The fuse was lit in West Virginia last month, and now the threat of teacher walkouts has spread to three other red states, as educators fight back against the GOP’s ongoing war on education.
More than two dozen school districts across Kentucky were closed on Friday when teachers refused to show up for work after the Republican legislature rammed through a pension bill without any public debate or analysis Wednesday night.
On Monday, teachers across Oklahoma are threatening to not show up, in order to protest the state’s unmatched lack of spending on education.
Those grassroots moves come after teachers in West Virginia shut down school for nine days, until they finally won a modest wage increases from the state’s Republican-controlled legislature.
Also looming is a possible mass teacher walkout in Arizona, which ranks 43rd in the country in teacher pay. More than 2,000 teachers rallied in Phoenix on Wednesday.
“West Virginia woke us up,” Arizona Educators Association President Joe Thomas told a cheering crowd at a protest this week in Phoenix.
The Republican Party has been waging war on education for years, both in Washington, D.C., and on the state and local level. That incessant budget slashing has led to a state of crisis in lots of red states. And now teachers are fighting back.

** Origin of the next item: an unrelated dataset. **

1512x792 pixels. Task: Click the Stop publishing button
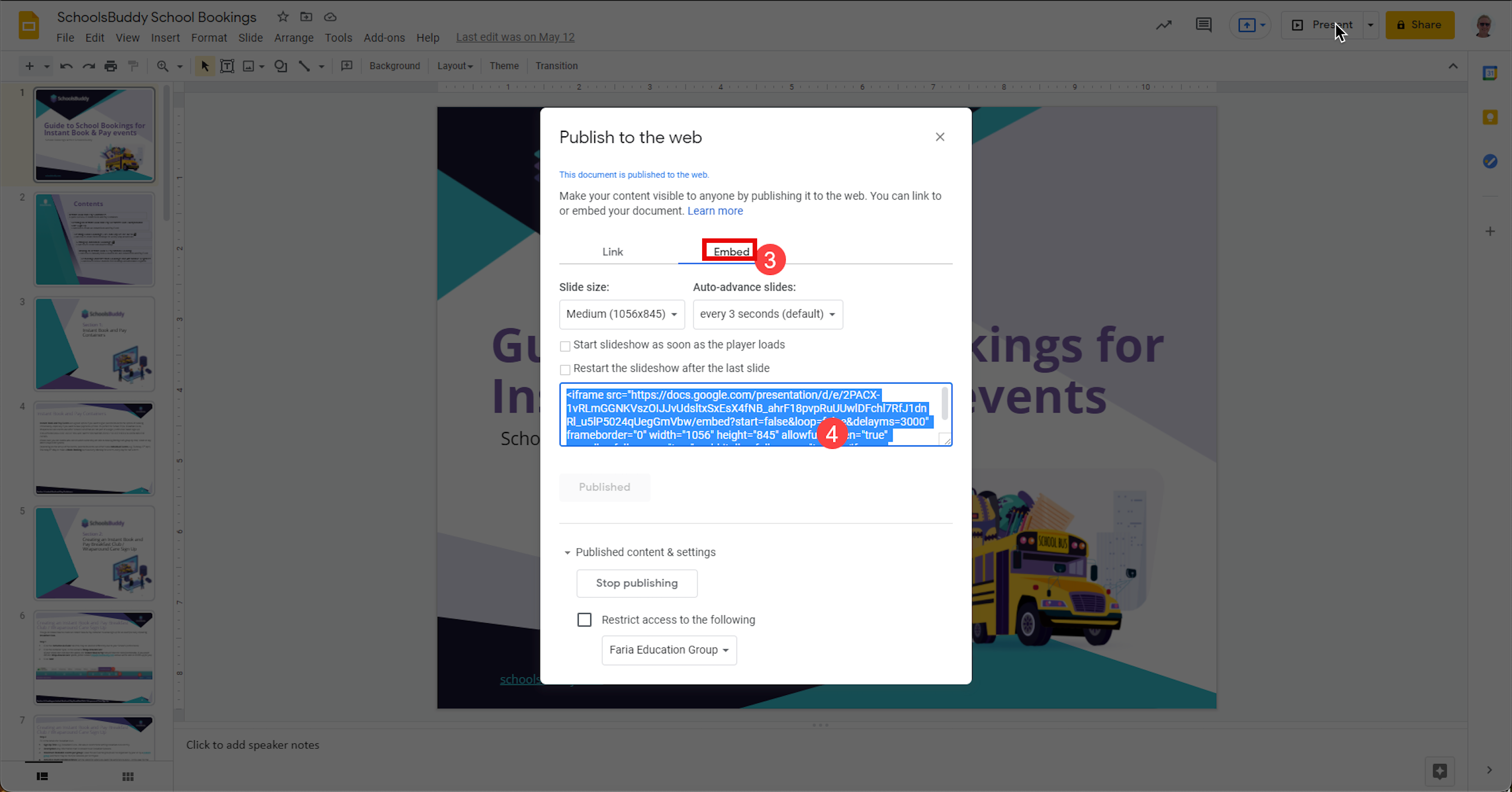coord(636,583)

The state-run evisceration of school budgets in Oklahoma, for example, has truly been epic over the last decade. Last year, nearly 100 districts in the state closed schools every Friday or Monday because the districts only had enough funds to keep schools open four days a week, instead of five.
Meanwhile, “Schools began this academic year with more than 800 teacher vacancies statewide, and they’re still struggling to hire people because teachers can get much better pay in any of our neighboring states,” according to the Oklahoma Policy Institute.
The state’s Republican governor just recently signed a spending bill to boost school budgets, after the state refused to increase teacher salaries for an entire decades.
It’s not known if that last-minute action is enough to head off a statewide teacher walkout, planned for Monday.